Problem to work on> Once you find the line that contains "This screenshot has width=1456, height=824." in the entries below, give it again along with every following line, unchanged, through the final one.

Dataset entries>

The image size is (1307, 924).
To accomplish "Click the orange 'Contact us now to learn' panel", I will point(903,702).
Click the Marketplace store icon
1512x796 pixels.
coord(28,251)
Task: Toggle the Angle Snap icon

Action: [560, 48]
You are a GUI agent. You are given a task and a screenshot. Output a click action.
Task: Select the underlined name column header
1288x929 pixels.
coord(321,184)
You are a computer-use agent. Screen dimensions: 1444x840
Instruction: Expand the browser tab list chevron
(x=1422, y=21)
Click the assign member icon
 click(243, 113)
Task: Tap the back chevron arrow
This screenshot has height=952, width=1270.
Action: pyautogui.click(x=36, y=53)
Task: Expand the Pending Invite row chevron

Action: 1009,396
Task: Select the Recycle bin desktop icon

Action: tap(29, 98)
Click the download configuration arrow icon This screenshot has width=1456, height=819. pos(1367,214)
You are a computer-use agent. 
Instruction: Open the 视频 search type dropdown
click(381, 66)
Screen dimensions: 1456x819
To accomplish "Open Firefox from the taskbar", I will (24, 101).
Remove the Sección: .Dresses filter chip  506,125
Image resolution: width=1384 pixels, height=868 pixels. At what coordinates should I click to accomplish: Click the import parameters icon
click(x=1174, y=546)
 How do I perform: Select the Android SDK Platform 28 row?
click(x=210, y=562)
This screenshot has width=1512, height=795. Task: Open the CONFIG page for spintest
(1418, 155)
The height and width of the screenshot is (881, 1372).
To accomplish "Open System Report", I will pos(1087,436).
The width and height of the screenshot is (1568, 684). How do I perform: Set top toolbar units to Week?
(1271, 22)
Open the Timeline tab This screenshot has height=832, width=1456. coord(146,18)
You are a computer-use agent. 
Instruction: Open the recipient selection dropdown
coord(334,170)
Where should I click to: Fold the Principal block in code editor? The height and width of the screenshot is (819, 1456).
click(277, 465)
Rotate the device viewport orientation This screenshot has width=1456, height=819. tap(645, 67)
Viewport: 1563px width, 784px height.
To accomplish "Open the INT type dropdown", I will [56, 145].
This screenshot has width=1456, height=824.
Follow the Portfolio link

Your response>
This screenshot has width=1456, height=824.
Follow the Portfolio link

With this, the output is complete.